Ohne dich zähl ich die Stunden, ohne dich. Mit dir zählen die Sekunden lohne nicht. Ohne dich…

Non, elle ne le supportait pas. Elle était sur le point de partir mais elle entendit des sanglots. Inquiète et pensant avoir trouvé ce qu’elle cherchait, elle éteignit la musique et trouva, dans un coin, S5-5, recroquevillé, les yeux fermés. Elle accourut vers lui.

— Andrea ?
— Laisse-moi tranquille, Rebecca. Sors, laisse-moi.

S5-10 secoua la tête. Son collègue avait besoin de parler, même s’il ne voulait pas l’admettre.

— Andrea, ce n’est pas de ta faute.

L’intéressé lui jeta un regard noir.

— Tu m’apprends rien.

S5-10 ne se laissa pas intimider.

— Je sais, Andrea, mais c’est toujours une bonne chose de savoir que quelqu’un le sait et admet que tu n’es pas responsable, tu crois pas ?

Il haussa les épaules.

— Je vois pas ce que ça change.

S5-10 s’installa à côté de lui.

— Et bien ça change le fait que tu n’es plus tout seul.

Elle le fixa du regard.

— Andrea. Lorenzo n’a pas essayé de se suicider à cause de toi et je veux que tu l’acceptes. On sait tous que ces derniers jours lui sont arrivés des choses qui ont fait remonter des souvenirs traumatisants pour lui. C’est ça qui l’a tué, rien d’autre. C’est pas toi, Andrea. C’est pas toi.

Les larmes coulèrent sur les joues du jeune homme.

— Tu crois ?

S5-10 hocha la tête.

— J’en suis sûre. Et comme tu l’as dit, c’est pas un "sale morveux" qui va le pousser à sauter d’un toit.

S5-5 secoua la tête.

— Je sais respecter mes ennemis. Lorenzo était un emmerdeur et un rabat-joie, mais il a toujours fait un excellent travail.
— Toi aussi.

Il secoua la tête.

— Ça ne fait que six ans que je suis là, je n’ai encore rien montré. Vittoria, Mira, Italo et Lorenzo étaient surintendants avant moi, eux non plus n’ont plus rien à prouver.

— Je vois ce que tu veux dire.

Elle était comme lui, elle aussi n’était là que depuis six ou sept ans. Mais étrangement, elle avait tout de suite été acceptée par les seuls surintendants restants de l’époque : S5-2, -4, -7 et -11. Sans doute parce qu’elle avait essayé d’engager la discussion avec eux, contrairement aux autres.

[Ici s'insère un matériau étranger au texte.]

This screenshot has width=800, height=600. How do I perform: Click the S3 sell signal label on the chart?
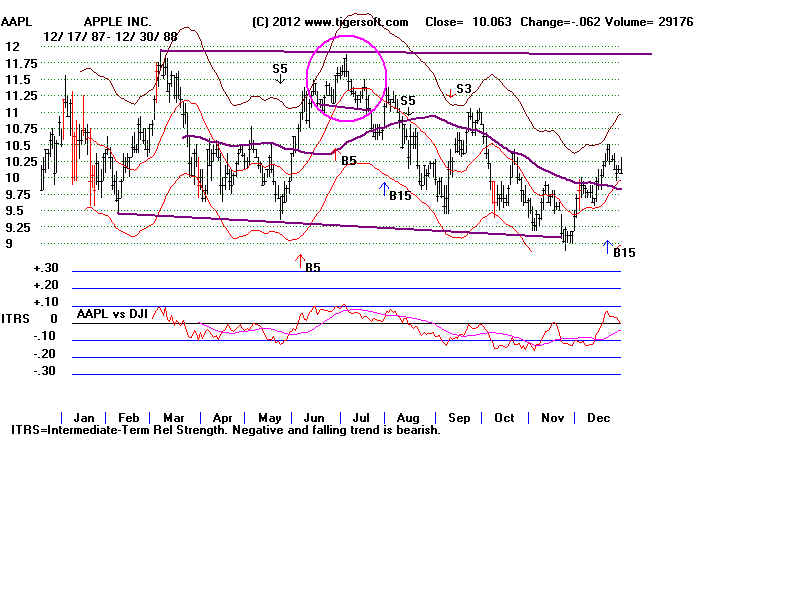pos(462,90)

— Mais ils t’apprécient ! Pas moi : t’as vu comment ils m’ont traité ?

Elle ne pouvait pas dire le contraire. Ils avaient été odieux avec lui, jamais elle n’avait vu un tel déferlement de haine envers quelqu’un.

— Andrea, je peux te poser une question ?
— Hm.

Il refusait clairement, mais S5-10 décida de faire comme si elle n’avait pas compris.

— Comment tu considérais Lorenzo ? Est-ce que tu le détestais vraiment parce qu’il t’empêchait de faire ton travail ?

S5-5 lui fit signe que non.

— J’avais du respect pour lui. Énormément de respect. Il était puissant, très puissant, et on le savait tous. Plus rien ne sera pareil, maintenant.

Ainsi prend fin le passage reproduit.